Now that we have the results we can define our `describe` block and generate
tests in that block. Let's add that to the end of our `eslint-test.js` file.

```javascript
describe('ESLint', function() {
  results.forEach((result) => generateTest(result));
});
```

For each result we want to extract the `filePath` and `messages`. `filePath`
will be used to generate a good test name.

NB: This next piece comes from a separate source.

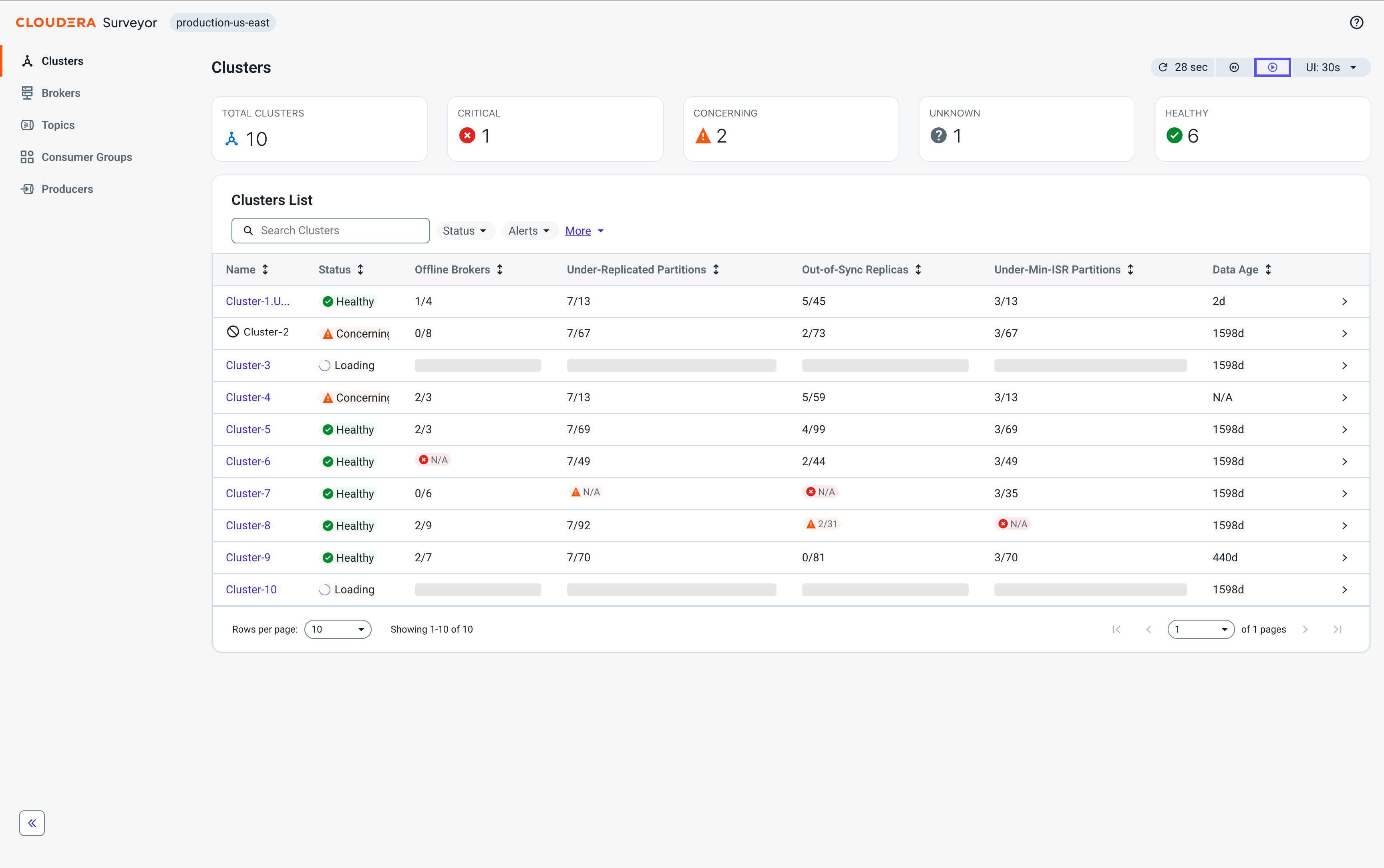Expand the Alerts filter dropdown
Image resolution: width=1384 pixels, height=868 pixels.
click(x=530, y=231)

We'll use `messages` to check if we
have any messages and if we do, we fail the test with a well formatted reason
built from `messages`.

```javascript
function generateTest(result) {
  const { filePath, messages } = result;

  it(`validates ${filePath}`, function() {
    if (messages.length > 0) {
      assert.fail(false, true, formatMessages(messages));
    }
  });
}
```

Finally we can loop over each of the messages and generate a failure message
telling us the line number, column number, failure message, and the ESLint rule
name.

```javascript
function formatMessages(messages) {
  const errors = messages.map((message) => {
    return `${message.line}:${message.column} ${message.message.slice(0, -1)} - ${message.ruleId}\n`;
  });

  return `\n${errors.join('')}`;
}
```

Here's the test generator code all together:

```javascript
import glob from 'glob';
import { CLIEngine } from 'eslint';
import { assert } from 'chai';

const paths = glob.sync('./+(app|test)/**/*.js');
const engine = new CLIEngine({
  envs: ['node', 'mocha'],
  useEslintrc: true,
});

const results = engine.executeOnFiles(paths).results;

describe('ESLint', function() {
  results.forEach((result) => generateTest(result));
});

function generateTest(result) {
  const { filePath, messages } = result;

  it(`validates ${filePath}`, function() {
    if (messages.length > 0) {
      assert.fail(false, true, formatMessages(messages));
    }
  });
}

function formatMessages(messages) {
  const errors = messages.map((message) => {
    return `${message.line}:${message.column} ${message.message.slice(0, -1)} - ${message.ruleId}\n`;
  });

  return `\n${errors.join('')}`;
}
```

## The results

Now that we have our ESLint test generator we can run our test suite and see it
in action.

    $ mocha
      1) ESLint validates ./app/index.js
         AssertionError:
    44:35 Missing semicolon - semi

It works! Our failure tells us the failure's file, line number, column number,
and linting error!

## Conclusion

This combined with GitHub's [required checks] can make it much harder to merge
code with poor style in your application. You can also take this same idea and
apply it to other tools or linters like [Hound].